[erlang-questions] time consuming operations inside gen_server

55 views
Skip to first unread message

Martin Dimitrov

unread,
Dec 12, 2012, 4:27:42 AM12/12/12
to Erlang Questions
Hi all,

In our application, we have a gen_server that does a time consuming
operation. The message is of type cast thus the caller process doesn't
sit and wait for the operation to finish. But while the gen_server is
busy with the cast message, it doesn't serve any other call, right?

So, would it be appropriate to create a process that will do the time
consuming operation and then notify the gen_server?

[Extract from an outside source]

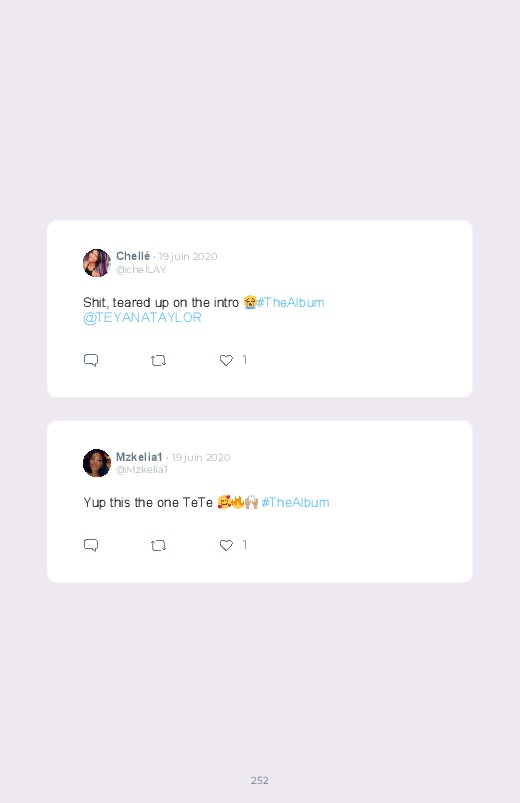The image size is (520, 803).
Task: Open the #TheAlbum hashtag in Chellé's tweet
Action: coord(290,302)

Thanks for looking into this.

Best regards,
Martin
_______________________________________________
erlang-questions mailing list
erlang-q...@erlang.org
http://erlang.org/mailman/listinfo/erlang-questions

Attila Rajmund Nohl

unread,
Dec 12, 2012, 4:42:02 AM12/12/12
to Martin Dimitrov, Erlang Questions
2012/12/12 Martin Dimitrov <mrtndi...@gmail.com>:
> Hi all,
>
> In our application, we have a gen_server that does a time consuming
> operation. The message is of type cast thus the caller process doesn't
> sit and wait for the operation to finish. But while the gen_server is
> busy with the cast message, it doesn't serve any other call, right?
>
> So, would it be appropriate to create a process that will do the time
> consuming operation and then notify the gen_server?

The pattern I use in this case is to still use gen_server:call (if the
caller needs to be blocked), start a separate process for the
time-consuming stuff, return {noreply, ...} from the handle_call (so
the gen_server can handle other calls), then call gen_server:reply
from the started process when the time-consuming operation finished.
Of course, the applicability of this pattern depends on what you
actually do.

Martin Dimitrov

unread,
Dec 12, 2012, 4:46:59 AM12/12/12
to Attila Rajmund Nohl, Erlang Questions
Thanks, this sounds very cool.

Roman Gafiyatullin

unread,
Dec 12, 2012, 4:58:00 AM12/12/12
to Martin Dimitrov, Erlang Questions
Hello Martin,

In this cases the problem is usually solved as Attila Rajmund Nohl said.
Since it's the common situation I wrote a lib for that: https://github.com/RGafiyatullin/gen_wp
See src/gen_wp_example.erl for how to use it. 

Questions and constructive critics are welcome and appreciated.

--
RG

Max Bourinov

unread,
Dec 12, 2012, 5:04:18 AM12/12/12
to Martin Dimitrov, Erlang Questions
Hi Martin,

First of all I try to avoid calls in my systems. I believe that is there is a call - there is a potential lock. Casts are friends.

In your case I would suggest you to have "special" workers for time consuming operations. Workers should be gen_servers and should be a part of your supervisors tree.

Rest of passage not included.